● **Written problem**:
Return each line of the records below that contains the word "field". Case counts when matching.

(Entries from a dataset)
---------------

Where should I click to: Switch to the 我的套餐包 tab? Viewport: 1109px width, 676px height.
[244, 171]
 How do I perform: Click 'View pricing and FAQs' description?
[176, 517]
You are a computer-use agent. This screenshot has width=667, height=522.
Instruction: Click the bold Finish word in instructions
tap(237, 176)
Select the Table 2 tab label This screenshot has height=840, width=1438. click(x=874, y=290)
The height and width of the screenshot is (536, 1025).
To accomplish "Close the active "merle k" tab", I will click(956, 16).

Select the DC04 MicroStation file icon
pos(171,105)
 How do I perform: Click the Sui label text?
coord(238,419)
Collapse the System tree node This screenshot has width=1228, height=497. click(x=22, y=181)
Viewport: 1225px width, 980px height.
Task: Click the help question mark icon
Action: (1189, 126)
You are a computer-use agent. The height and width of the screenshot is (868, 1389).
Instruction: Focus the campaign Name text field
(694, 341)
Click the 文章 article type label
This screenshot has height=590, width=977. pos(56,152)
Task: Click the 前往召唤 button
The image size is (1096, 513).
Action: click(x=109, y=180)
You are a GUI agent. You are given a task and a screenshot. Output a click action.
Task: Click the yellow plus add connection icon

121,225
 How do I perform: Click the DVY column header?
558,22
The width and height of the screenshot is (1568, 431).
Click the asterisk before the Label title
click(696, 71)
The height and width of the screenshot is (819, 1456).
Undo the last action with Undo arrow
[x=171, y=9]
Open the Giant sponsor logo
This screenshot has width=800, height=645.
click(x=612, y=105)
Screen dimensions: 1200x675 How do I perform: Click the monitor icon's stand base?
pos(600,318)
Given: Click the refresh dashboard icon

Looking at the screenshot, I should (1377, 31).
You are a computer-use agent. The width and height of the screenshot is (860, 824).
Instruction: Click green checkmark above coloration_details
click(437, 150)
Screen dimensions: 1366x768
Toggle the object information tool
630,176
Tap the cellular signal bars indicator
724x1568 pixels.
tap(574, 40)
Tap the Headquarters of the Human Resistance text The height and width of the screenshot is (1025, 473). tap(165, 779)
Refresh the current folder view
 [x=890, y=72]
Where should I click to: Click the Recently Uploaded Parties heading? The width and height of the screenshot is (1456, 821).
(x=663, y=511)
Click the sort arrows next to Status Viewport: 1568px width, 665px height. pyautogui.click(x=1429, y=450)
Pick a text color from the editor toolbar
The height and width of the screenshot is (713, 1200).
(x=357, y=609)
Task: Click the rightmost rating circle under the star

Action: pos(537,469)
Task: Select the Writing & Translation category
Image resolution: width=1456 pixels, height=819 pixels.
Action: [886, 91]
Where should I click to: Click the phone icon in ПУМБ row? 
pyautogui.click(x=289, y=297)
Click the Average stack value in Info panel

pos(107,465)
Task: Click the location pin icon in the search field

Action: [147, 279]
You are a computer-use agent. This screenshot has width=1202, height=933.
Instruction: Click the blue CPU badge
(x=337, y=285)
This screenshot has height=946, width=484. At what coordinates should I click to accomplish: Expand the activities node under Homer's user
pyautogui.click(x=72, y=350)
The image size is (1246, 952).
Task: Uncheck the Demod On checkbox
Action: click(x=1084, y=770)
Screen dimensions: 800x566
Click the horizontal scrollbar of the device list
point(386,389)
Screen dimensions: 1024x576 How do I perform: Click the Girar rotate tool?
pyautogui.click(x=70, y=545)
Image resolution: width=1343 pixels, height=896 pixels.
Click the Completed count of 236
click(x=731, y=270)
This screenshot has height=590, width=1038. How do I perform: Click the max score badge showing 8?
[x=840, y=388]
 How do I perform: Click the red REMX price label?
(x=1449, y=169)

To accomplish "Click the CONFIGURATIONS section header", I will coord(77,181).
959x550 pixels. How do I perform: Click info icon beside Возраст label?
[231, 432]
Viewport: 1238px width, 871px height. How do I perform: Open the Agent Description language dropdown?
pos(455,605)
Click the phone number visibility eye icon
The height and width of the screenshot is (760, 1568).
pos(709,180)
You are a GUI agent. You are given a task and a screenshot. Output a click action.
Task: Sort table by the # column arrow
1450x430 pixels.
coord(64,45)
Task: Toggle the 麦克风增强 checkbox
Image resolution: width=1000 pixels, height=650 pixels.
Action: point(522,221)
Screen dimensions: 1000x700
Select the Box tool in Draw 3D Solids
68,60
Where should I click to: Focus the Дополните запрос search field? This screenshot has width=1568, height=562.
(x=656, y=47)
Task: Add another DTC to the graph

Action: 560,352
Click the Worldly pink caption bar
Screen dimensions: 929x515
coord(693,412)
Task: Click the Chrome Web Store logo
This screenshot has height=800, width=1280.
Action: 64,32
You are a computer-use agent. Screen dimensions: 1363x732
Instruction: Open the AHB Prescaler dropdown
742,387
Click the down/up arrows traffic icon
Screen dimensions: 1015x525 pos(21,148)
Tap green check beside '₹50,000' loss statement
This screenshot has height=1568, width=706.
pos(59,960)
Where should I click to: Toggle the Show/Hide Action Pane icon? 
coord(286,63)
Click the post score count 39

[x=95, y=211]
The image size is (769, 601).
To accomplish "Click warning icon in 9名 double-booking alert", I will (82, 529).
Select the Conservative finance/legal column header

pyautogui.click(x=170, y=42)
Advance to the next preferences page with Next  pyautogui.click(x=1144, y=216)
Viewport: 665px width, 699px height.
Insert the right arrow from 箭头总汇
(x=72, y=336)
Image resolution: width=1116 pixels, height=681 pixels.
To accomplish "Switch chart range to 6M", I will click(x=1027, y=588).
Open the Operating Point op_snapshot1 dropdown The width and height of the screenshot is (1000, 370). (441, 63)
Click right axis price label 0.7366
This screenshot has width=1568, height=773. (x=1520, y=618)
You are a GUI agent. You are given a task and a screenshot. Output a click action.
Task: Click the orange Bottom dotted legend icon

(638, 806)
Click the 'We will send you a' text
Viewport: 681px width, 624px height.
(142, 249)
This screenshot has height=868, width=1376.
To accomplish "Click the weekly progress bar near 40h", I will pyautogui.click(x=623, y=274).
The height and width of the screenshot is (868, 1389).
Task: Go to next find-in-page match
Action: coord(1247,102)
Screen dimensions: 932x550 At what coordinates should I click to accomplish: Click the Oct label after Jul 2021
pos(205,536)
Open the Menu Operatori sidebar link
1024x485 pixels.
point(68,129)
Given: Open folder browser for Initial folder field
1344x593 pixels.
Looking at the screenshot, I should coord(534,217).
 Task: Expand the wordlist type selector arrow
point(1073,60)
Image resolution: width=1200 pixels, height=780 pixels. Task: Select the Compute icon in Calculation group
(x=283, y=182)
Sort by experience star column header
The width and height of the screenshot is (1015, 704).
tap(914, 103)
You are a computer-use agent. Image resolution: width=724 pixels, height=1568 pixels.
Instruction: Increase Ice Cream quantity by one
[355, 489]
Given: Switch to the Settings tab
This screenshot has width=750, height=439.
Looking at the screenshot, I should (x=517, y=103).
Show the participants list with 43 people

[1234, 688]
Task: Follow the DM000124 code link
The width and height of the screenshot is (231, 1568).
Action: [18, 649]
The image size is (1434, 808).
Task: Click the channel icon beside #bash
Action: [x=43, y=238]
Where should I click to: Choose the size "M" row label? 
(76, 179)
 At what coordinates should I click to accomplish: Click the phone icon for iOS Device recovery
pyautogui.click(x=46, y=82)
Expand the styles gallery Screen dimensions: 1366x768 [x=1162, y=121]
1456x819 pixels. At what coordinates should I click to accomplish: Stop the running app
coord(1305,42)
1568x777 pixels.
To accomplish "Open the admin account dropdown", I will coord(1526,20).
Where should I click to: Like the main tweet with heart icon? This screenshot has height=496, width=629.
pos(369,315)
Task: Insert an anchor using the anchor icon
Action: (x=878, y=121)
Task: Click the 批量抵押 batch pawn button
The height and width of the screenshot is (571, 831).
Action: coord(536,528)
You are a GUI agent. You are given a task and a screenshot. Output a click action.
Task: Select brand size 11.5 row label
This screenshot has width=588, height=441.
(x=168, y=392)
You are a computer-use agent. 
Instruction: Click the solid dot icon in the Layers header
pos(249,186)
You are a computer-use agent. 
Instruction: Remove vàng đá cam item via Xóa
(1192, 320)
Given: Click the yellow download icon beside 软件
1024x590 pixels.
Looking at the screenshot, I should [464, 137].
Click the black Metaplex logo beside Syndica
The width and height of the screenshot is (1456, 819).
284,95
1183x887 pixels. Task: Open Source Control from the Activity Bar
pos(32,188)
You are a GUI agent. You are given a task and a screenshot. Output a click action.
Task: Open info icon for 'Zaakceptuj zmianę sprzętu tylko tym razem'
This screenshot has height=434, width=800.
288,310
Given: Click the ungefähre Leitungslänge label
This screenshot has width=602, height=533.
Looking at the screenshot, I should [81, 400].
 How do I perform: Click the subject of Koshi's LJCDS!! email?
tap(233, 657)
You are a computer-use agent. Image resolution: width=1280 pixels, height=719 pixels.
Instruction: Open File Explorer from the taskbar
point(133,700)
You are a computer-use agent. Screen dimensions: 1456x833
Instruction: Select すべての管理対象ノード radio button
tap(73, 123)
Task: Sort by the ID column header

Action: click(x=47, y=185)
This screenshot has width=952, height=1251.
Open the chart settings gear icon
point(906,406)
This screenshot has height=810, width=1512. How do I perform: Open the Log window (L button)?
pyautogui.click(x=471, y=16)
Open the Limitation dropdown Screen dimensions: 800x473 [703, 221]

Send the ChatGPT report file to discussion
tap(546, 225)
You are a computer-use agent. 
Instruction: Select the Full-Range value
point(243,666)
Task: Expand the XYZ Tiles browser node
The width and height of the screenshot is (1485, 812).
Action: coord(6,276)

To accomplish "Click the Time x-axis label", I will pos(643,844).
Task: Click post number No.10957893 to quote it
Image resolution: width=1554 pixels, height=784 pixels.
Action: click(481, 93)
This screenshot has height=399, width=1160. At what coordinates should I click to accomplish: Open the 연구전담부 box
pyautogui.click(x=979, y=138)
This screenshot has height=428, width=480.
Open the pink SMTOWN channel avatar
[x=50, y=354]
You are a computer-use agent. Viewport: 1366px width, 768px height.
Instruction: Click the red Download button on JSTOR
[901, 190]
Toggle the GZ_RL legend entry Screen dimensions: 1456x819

---------------

● **Response below**:
Instruction: Focus the campaign Name text field
Task: Click the location pin icon in the search field
Where should I click to: Focus the Дополните запрос search field? This screenshot has width=1568, height=562.
Given: Open folder browser for Initial folder field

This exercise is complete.